# Lecture 13 - Floating Point

## Practical Details

1. Assignment 2, giving back.
2. Assignment 3
3. One assignment 1 without a name
4. Starting to add to `Printed Notes'.

## Multiplication

Long multiplication, the algorithm you know and love from grade school

1. Multiply the right most digit by the multiplicand
• result is first step toward product
2. Repeat until no more digits
1. multiply next digit by multiplicant
3. shift result left by amount in shifter

This is hard because multiplying base ten is hard

• What is 7 times 8?
• Was I carrying five or six?

But we can all multiply by 1 and 0, no problem, so try this algorithm

product is zero

Repeat 32 times

1. If LSB of multiplier is 1 then
2. Shift multiplier 1 bit right
3. Shift multiplicand 1 bit left

#### Version 2

Shift product register instead of multiplicand register

#### Version 3

High word of product is zero; low word of product is multiplier

Repeat 32 times

1. If LSB of product is 1 then
• add multiplicand to high word of product
2. Shift product 1 bit right.

### Barrel shifter

I hope that you (not equal to `You may have') noticed that a lot of shifting is done.

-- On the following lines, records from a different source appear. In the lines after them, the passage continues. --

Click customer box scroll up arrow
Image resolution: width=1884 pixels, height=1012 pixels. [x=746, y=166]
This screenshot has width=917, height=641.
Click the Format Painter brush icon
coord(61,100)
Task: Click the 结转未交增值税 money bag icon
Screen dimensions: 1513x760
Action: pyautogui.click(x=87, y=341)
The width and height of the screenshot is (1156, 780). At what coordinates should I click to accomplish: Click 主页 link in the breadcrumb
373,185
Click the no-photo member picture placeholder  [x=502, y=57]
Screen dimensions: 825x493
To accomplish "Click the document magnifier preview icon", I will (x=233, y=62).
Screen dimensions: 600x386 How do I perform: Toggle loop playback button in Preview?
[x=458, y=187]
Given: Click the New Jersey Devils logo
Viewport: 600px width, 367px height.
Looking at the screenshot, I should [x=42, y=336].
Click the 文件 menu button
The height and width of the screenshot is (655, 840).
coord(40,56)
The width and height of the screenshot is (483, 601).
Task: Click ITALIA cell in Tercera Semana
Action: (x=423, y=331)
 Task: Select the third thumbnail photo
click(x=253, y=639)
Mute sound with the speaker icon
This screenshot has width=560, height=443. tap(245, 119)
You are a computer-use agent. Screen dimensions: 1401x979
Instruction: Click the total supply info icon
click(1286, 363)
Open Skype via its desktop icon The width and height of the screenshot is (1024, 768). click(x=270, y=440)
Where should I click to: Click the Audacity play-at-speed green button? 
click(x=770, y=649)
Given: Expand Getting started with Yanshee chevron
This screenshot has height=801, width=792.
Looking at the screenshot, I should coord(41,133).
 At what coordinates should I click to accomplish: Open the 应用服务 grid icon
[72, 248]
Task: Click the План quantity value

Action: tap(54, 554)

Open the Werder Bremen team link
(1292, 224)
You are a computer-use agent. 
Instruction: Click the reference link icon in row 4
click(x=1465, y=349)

• For this reason the barrel shifter is just as important as the ALU in making a CPU fast.

A barrel shifter can be

• left/right shifting (LS/RS)
• cyclic:
• RS: low order bits fill in high order bits
• LS: high order bits fill in low order bits
• sign-extending:
• RS: ones or zeros fill in high order bits
• LS: ones or zeros fill in low order bits
• etc.

Once you understand the basic hardware implementation of a barrel shifter the variations are obvious

#### Implementation

Implement using multiplexors

Example: 4-bit barrel shifter

• from 4to1 multiplexors
• from 2 to 1 multiplexors

# Floating Point Numbers

## Representation

#### Sign, exponent, significand (mantissa)

• 1 bit for sign
• 8 bits for exponent (7 bit bias in representation)
• 23 bits for significand
• the fractional part of a binary number between 1 and 2: 1.xxxxxxxxxxxx (23 x's)
• Store only the x's
• This is what it means for the significand to be normalized.

Value is sign * (1 + significand) * 2^(exponent - bias)

#### Distribution

Clustering matters in practice

• smallest significant: ss = 1
• largest significand: ls = 2^(23)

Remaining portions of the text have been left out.